### WHAT TO PRODUCE
From the insurance passage below, copy the words from "Plaintiff was the" to "the landscaping business." without any changes.

[[ READING PASSAGE, beginning ]]

Thus, “ ‘the general rule is that one looks to a person’s own insurer for no-fault benefits unless one
of the statutory exceptions, [MCL 500.3114(2), (3), and (5)], applies.’ ” Miclea, 333 Mich App at
668, quoting Parks v Detroit Auto Inter-Ins Exch, 426 Mich 191, 202-203; 393 NW2d 833 (1986).

        Plaintiff was the named insured under the Home-Owners policy, which listed the insured
vehicle as a 2008 Mercedes E350. The ACIC policy listed Sons of Alice as the named insured,
and listed the covered automobile under the policy as the 2009 Ford Crown Victoria that plaintiff
was driving at the time of the accident. Finally, the Hartford policy listed the named insured as
Jonathan Jones, d/b/a Jones Landscaping, and listed the covered vehicle as a 1994 Chevrolet
pickup truck. In other portions of the Hartford policy, Jonathan Jones is named as the insured,
without any reference to the landscaping business.

[[ READING PASSAGE, end ]]
[[ SUPPLIED DATA, beginning ]]

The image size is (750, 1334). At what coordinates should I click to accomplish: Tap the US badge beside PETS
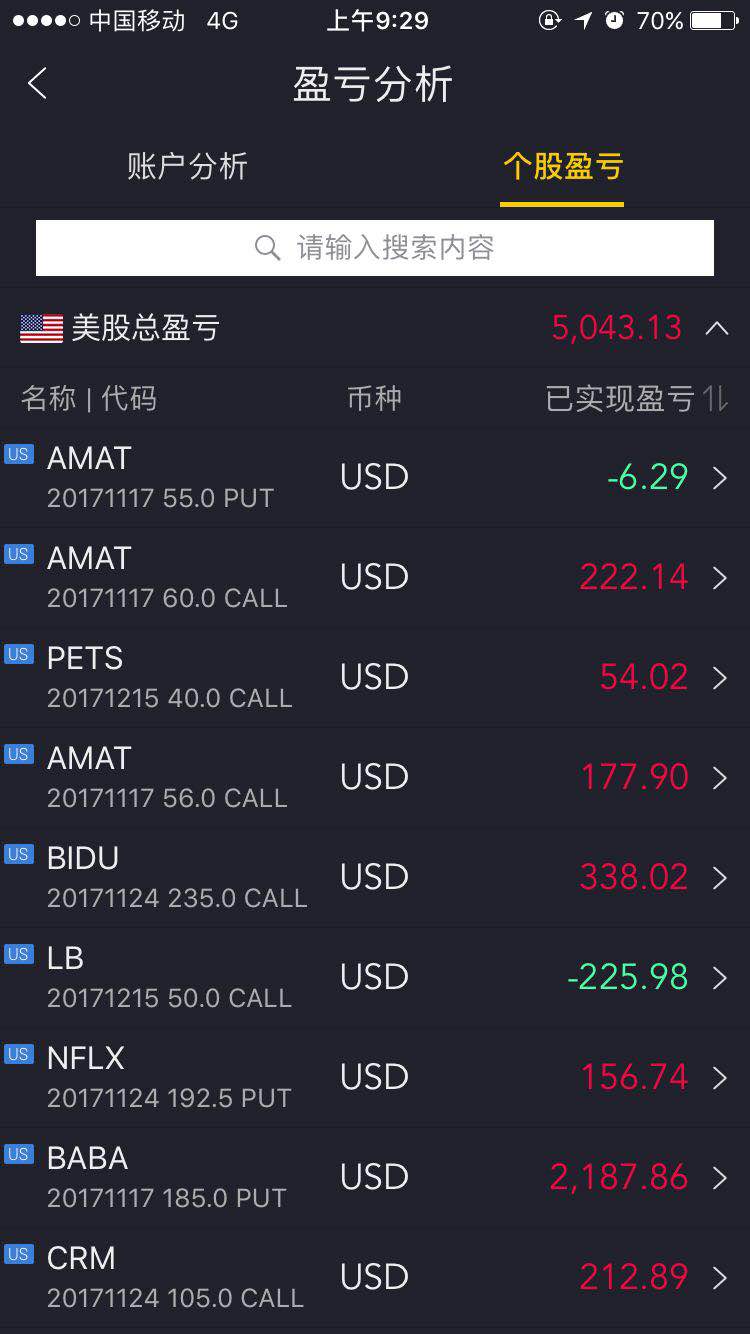tap(19, 655)
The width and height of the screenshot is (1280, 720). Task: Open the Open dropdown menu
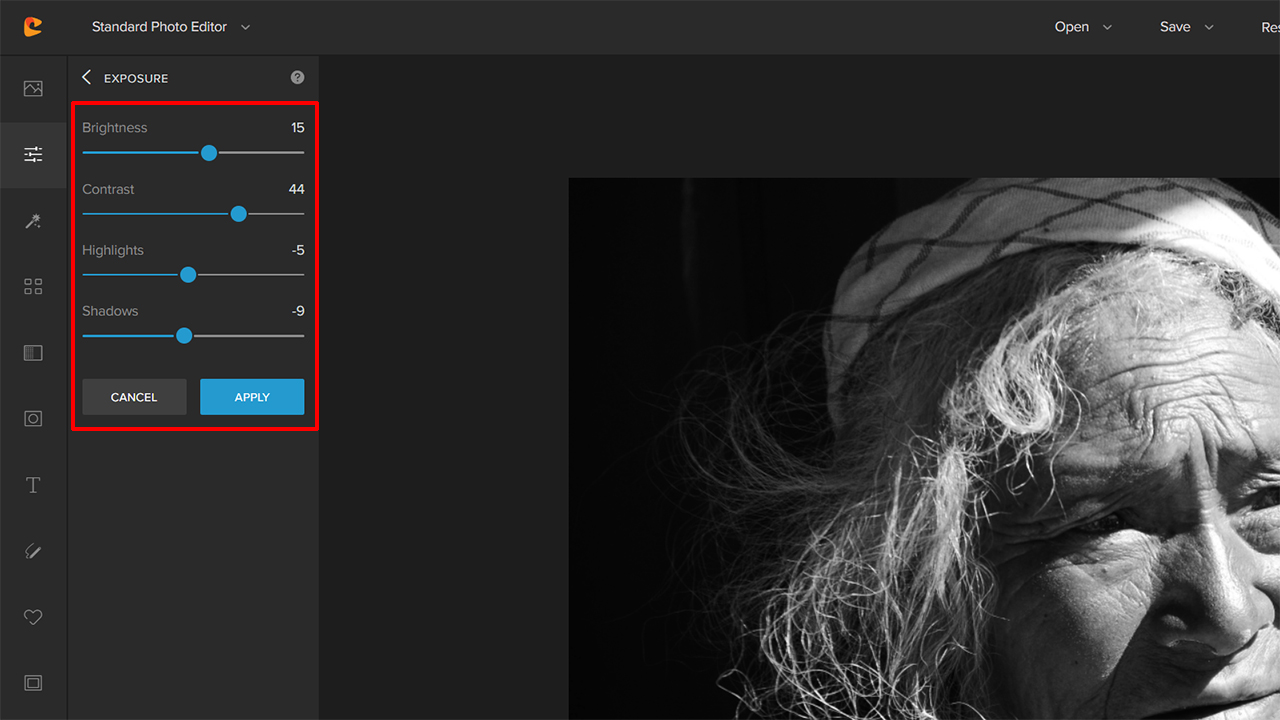1083,27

[[ SUPPLIED DATA, end ]]

### SOLUTION BELOW
Plaintiff was the named insured under the Home-Owners policy, which listed the insured
vehicle as a 2008 Mercedes E350. The ACIC policy listed Sons of Alice as the named insured,
and listed the covered automobile under the policy as the 2009 Ford Crown Victoria that plaintiff
was driving at the time of the accident. Finally, the Hartford policy listed the named insured as
Jonathan Jones, d/b/a Jones Landscaping, and listed the covered vehicle as a 1994 Chevrolet
pickup truck. In other portions of the Hartford policy, Jonathan Jones is named as the insured,
without any reference to the landscaping business.